I've been working in excel and have tried looking this up, but the issue is that I can't just take "every nth row" and be done with it, since that would distort the curve's shape.

One of the curves I need to reduce to 72 points

A chart with the points of data I gathered by hand before looking for a better method
EDIT: I tried to not make the question over complicated by explaining exactly how this is being used and that was my mistake, since it makes my question quite ambiguous.
This data is the insertion losses for some distance of cables on both the inside and outside of a chamber (There is a high frequency connector that connects them in the middle). We use software in order to operate test equipment, and, at least for tests that the software goes from frequency to frequency, the software takes account of these losses by looking them up from a database for a specific cable (or group of cables) and uses linear interpolation between specified points to better estimate them. The issue is that this software does not allow a cable to have 1500 points for its losses, instead limiting it to 72 maximum points.

What I need to do is take this data and get 72 points from it that would allow this software to most accurately calculate the losses. I could do this by hand and will if I cannot find a better solution, but I would rather avoid the time it would take to process 12 or more sets of this data, especially if I could develop a script or small piece of software for my company that would help them in the future when they retake these measurements.

EDIT_2: The second graph with the red line is basically what I need to get from the set of 1500 data points.

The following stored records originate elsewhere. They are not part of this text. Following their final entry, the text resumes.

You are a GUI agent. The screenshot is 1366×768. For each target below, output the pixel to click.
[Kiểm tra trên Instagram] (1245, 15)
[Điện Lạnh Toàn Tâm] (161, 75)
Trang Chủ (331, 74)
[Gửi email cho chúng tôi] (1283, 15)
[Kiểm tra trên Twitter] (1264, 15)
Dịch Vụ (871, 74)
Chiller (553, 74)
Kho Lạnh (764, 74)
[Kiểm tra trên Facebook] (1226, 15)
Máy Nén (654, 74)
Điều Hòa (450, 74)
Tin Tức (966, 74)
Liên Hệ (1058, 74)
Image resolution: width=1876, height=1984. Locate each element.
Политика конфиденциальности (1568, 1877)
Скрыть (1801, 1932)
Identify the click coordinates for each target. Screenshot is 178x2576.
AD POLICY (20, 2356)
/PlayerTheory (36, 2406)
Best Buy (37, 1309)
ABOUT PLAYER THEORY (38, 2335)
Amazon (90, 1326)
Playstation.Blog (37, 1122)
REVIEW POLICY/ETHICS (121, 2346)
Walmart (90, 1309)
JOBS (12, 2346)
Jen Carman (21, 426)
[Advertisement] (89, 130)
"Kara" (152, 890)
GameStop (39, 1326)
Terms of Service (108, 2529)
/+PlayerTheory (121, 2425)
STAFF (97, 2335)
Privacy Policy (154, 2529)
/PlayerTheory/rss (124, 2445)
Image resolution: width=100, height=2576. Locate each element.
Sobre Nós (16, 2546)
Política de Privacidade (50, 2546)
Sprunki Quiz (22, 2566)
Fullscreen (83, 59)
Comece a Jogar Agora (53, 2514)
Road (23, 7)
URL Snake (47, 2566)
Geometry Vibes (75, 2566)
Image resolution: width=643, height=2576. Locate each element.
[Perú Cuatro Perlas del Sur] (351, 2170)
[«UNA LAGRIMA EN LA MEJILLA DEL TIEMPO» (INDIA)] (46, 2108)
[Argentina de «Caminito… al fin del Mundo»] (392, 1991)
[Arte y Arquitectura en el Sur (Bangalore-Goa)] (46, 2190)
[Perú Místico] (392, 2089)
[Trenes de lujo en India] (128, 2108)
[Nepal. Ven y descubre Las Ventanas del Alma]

It isn't the full 72 points I need for it, since I started to look for a way to automate this process before I even got halfway done.

Also, I'm new to here, so I'm not exactly sure if this is the correct place for me to post this question, nor do I know if I used the proper tags for it.

Best Answer

I would do the following:

The data very obviously follow a power law. Fit this non-linear model and find the highest N residuals. Re-estimate the model using a linear spline at each of the residuals. Output the predicted values and their inputs as a sequence of N points. This can be N=72 or any value you want (higher is better).

You probably can't do this in Excel. R however... these models are covered elsewhere in SE and can be found by consulting ?nls, ?spline::bs, etc.